[RECORDS TO PROCESS — start]

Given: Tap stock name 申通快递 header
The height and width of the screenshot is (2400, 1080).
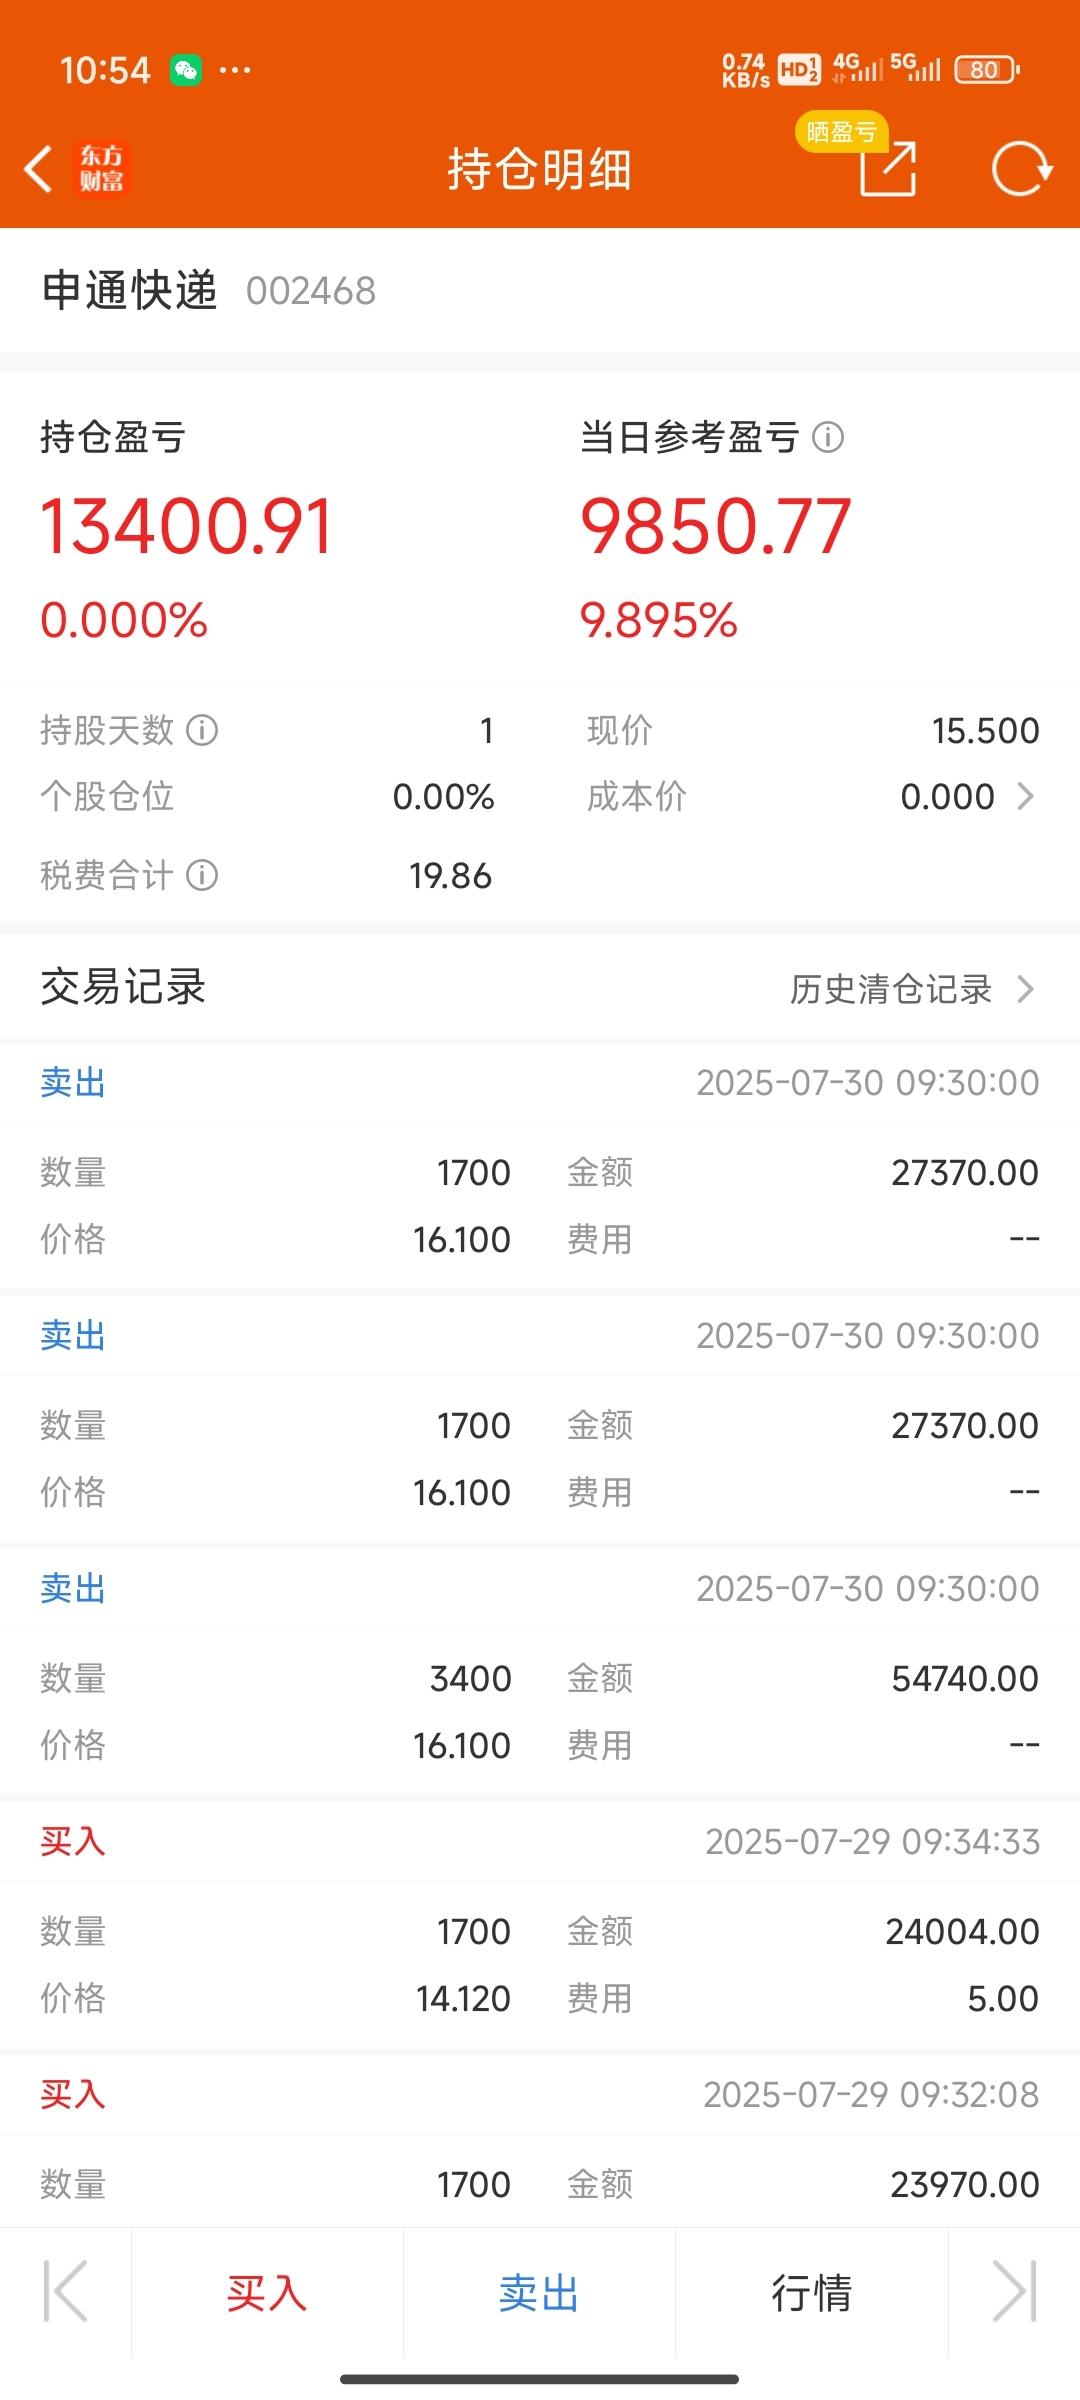Looking at the screenshot, I should (130, 291).
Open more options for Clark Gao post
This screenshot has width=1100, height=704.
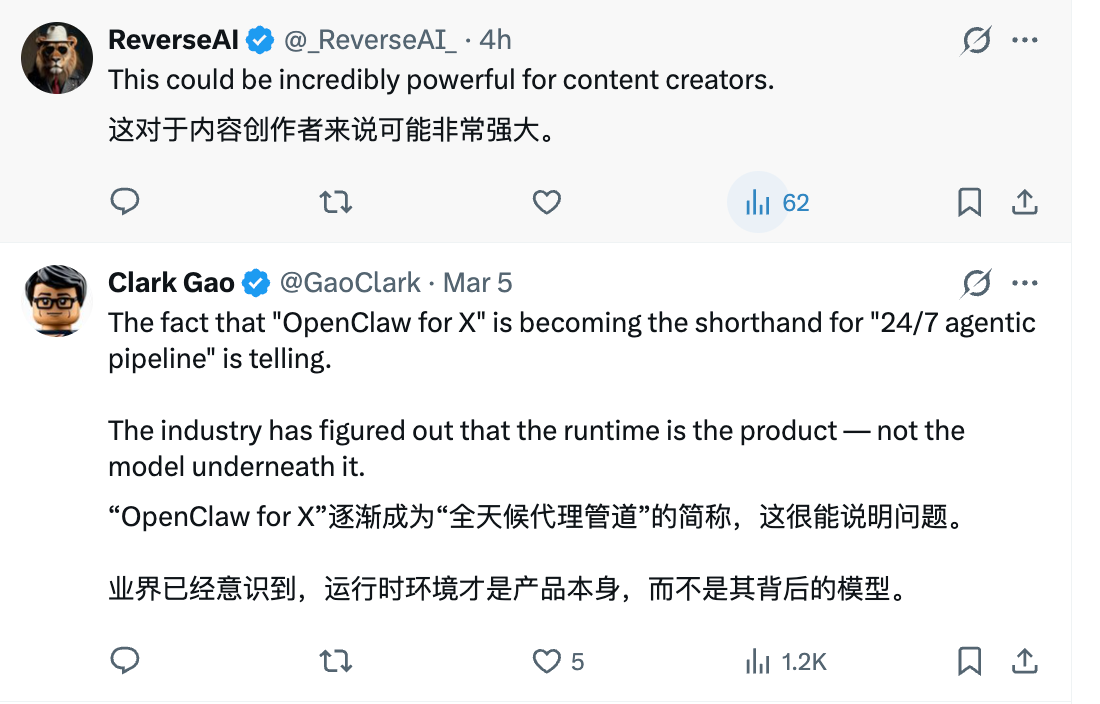[x=1025, y=284]
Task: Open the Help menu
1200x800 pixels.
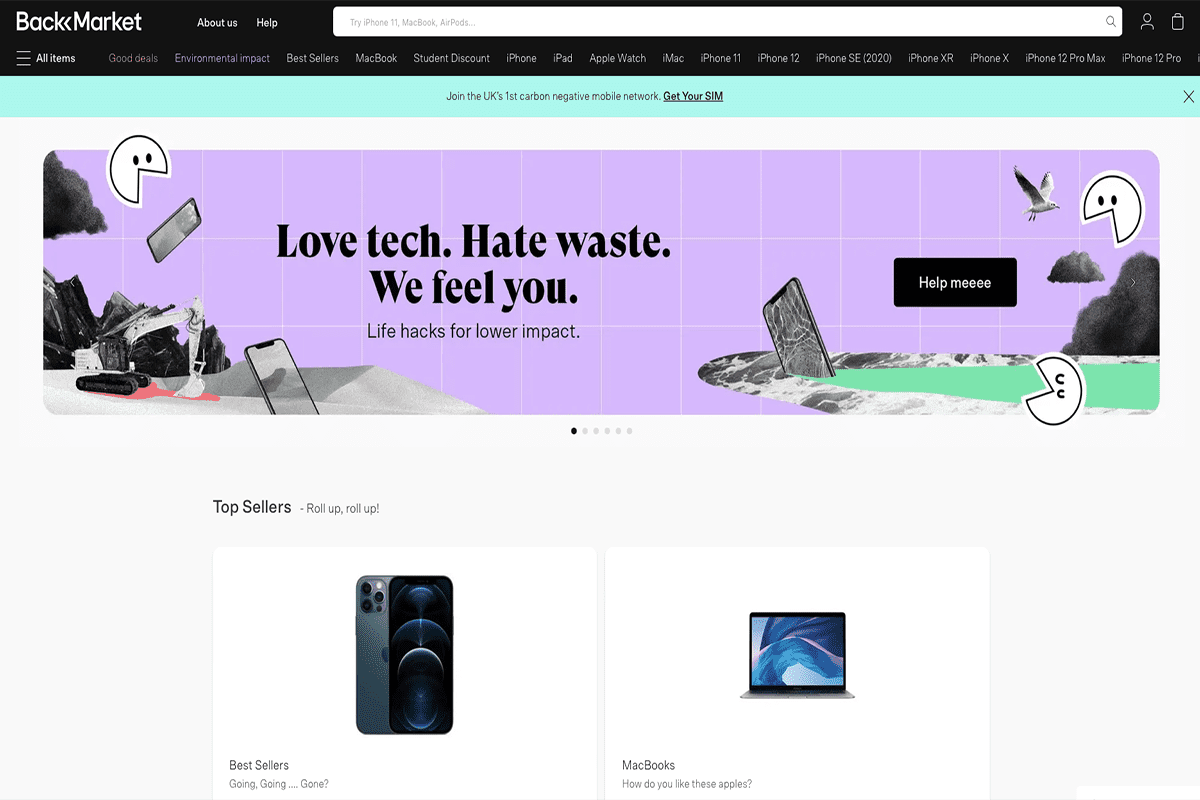Action: [x=267, y=22]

[RECORDS TO PROCESS — finish]

ACTIVITY:
Show the lines of the data that hold the word "Open".

ANSWER TO THIS EXERCISE:
Open more options for Clark Gao post
Task: Open the Help menu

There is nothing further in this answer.